Sur quels critères? Celui de la qualité des prestations de soins et de traitement et le prix de ces prestations qui va commander le montant des cotisations. A noter d’ailleurs, que dans la pratique, la mutuelle offre une carte de ses services et chaque salarié a le choix entre plusieurs cotisations possibles en fonction de ses besoins de couverture sociale.
Parce qu’elles sont en concurrence, les mutuelles font des efforts importants sur les prestations, les services et les soins. C’est grâce à cette concurrence que les réseaux d’opticiens ont été obligés de baisser leur prix de façon importante. Même évolution avec les soins dentaires. Au delà, les mutuelles s’immiscent dans la gestion des cliniques privées et des établissements de soins pour moduler le prix des chambres ou encadrer le prix du service médical.
Il serait temps que les mutuelles rendent public l’effet de leur arrivée sur le marché, sinon elles finiront par se faire manger toute crues. Personne ne croit que le système de santé, chapeauté par l’assurance maladie, soit capable de faire le même travail que les mutuelles.
En bref, la Sécurité sociale a moins besoin de grossir que de s’inspirer des modes de gestion assuranciels.
Et pour aller plus loin, un exemple parfait serait de reprendre l’idée développée par certaines mutuelles pour faire face au défaut de vaccination Covid, qui consisterait à caler les conditions financières sur la nature et l’ampleur des risques portés par l’assuré social. Un peu sur le modèle des assurances automobile ou des assurances crédit aux particuliers que demandent les banques.
La majorité des risques entrent dans le domaine de la solidarité. Ces risques sont imprévisibles, ils doivent évidemment être couverts.
Mais d’autres risques sont au contraire prévisibles. Les risques liés au tabac ou à l’abus d’alcool sont à l’origine de 80 % des cancers du poumons ou des maladies cardiaques. Les risques liés à l’obésité sont également très connus et font l’objet d’observations préventives avec des recommandations alimentaires et des traitements préventifs. Ils ne sont pas toujours respectés.

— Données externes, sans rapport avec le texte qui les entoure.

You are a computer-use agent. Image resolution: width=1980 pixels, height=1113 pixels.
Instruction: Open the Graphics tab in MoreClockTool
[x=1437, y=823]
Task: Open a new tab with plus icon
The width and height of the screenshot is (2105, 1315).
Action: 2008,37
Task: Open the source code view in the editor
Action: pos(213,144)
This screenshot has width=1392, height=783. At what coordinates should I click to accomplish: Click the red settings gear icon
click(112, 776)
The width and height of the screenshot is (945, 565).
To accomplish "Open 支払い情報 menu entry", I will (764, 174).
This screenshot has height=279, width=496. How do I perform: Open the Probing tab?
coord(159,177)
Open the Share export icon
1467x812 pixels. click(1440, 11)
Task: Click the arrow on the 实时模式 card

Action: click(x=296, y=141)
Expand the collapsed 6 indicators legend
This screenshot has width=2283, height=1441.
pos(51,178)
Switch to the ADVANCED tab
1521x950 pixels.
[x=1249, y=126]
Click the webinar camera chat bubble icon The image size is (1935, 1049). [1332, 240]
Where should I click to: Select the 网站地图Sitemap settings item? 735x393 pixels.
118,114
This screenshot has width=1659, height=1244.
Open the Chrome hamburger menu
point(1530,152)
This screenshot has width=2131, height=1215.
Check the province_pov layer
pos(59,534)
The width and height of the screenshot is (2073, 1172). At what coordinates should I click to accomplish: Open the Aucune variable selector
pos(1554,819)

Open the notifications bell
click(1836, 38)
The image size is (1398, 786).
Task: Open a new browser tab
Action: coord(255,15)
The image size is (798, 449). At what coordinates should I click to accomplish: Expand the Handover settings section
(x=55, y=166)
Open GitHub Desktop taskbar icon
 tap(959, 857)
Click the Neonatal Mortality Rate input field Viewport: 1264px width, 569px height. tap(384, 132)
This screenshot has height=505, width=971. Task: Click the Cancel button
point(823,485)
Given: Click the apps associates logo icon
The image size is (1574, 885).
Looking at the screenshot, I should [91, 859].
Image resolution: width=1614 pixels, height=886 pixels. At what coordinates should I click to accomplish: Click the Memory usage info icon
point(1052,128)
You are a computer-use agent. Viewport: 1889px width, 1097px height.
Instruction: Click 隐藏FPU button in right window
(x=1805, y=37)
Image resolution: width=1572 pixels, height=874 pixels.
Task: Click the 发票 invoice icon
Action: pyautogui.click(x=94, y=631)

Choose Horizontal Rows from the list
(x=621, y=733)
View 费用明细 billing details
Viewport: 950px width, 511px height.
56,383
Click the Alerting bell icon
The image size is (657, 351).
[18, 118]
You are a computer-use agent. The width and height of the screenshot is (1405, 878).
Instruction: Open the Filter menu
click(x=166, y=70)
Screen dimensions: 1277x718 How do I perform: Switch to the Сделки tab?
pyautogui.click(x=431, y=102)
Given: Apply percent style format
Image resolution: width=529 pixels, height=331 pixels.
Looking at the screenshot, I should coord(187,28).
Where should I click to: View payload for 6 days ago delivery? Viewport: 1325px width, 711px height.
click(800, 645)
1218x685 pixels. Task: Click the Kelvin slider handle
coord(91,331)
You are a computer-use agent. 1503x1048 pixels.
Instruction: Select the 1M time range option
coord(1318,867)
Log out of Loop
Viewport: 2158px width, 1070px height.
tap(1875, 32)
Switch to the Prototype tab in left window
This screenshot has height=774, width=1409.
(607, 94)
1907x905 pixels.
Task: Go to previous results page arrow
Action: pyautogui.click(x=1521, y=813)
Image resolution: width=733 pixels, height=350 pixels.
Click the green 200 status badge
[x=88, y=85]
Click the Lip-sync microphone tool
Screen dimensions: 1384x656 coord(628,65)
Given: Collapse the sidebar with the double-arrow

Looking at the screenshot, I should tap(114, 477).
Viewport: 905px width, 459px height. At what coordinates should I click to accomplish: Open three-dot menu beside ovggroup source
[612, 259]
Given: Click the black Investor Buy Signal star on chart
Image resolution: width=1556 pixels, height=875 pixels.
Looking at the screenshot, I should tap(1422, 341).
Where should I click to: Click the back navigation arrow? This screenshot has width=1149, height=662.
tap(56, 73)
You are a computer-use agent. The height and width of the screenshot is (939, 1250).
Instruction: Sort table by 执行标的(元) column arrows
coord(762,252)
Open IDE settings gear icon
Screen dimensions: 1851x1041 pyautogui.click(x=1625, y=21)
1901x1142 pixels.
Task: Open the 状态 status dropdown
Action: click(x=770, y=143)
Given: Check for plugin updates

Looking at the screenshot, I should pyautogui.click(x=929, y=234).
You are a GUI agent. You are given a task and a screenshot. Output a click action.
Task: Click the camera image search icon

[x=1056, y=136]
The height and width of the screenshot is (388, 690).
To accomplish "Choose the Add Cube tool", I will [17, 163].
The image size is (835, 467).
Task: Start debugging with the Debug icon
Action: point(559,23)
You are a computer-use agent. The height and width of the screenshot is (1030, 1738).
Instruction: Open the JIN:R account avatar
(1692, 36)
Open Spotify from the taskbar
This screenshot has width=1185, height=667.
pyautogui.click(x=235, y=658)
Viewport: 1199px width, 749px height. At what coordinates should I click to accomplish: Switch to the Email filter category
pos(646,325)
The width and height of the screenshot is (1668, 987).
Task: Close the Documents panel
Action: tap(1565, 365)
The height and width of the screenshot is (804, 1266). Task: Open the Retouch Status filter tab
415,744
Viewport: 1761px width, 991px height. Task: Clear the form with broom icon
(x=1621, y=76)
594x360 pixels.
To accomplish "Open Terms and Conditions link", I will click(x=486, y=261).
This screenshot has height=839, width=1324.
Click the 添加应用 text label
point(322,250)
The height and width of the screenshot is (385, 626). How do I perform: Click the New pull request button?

Dans l’assurance automobile, le bon conducteur, celui qui a eu peu d’accidents, bénéficie d’un bonus. Le mauvais conducteur paie un malus.
Dans l’assurance-crédit, l’emprunteur qui a malheureusement des antécédents médicaux (cancer, par exemple) devra prendre une couverture d’assurance plus élevée. Idem pour celui qui a passé un certain âge, parce que son espérance de vie est courte et sa probabilité de mourir plus vite qu’un jeune est forte. Il ne s’agît pas de pénaliser les seniors, ils ont cotisé toute leur vie. Il s’agit de contrôler leur façon de vivre et d’éliminer les facteurs aggravant de risques.
Bref, la mécanique utilisée dans ces cas-là est une mécanique de base des protocoles d’assurance.
Pour quelles raisons ne pourraient-on pas être plus cléments avec l’assuré qui ne fume, ni ne boit ou celui qui fait l’effort d’entretenir sa santé et de prévenir les maladies?
Pour quelles raisons ne pénaliserions-nous pas celui qui accepte de se mettre en danger (c’est son droit) ou de mettre en danger les autres (ce qui est plus discutable), en refusant un traitement ou un vaccin ? Beaucoup de vaccins ou d’analyses de contrôles périodiques sont déjà obligatoires en France.
La prise en compte de la responsabilité individuelle serait évidemment un facteur clef pour améliorer la gestion des recettes comme celle des dépenses. Plus de prévention, c’est moins de traitement.
On ne voit pas la Sécurité sociale, qui a déjà beaucoup de mal à compter les cartes vitales, vérifier celles qui participent à la fraude de celles qui contribuent à la santé publique. On voit mal la sécurité sociale entrer dans la logique concurrentielle et distribuer les bons et mauvais points à ses assurés sociaux.
Ce que la majorité des mutuelles privées font déjà au sein de l’entreprise. C’est leur métier de base.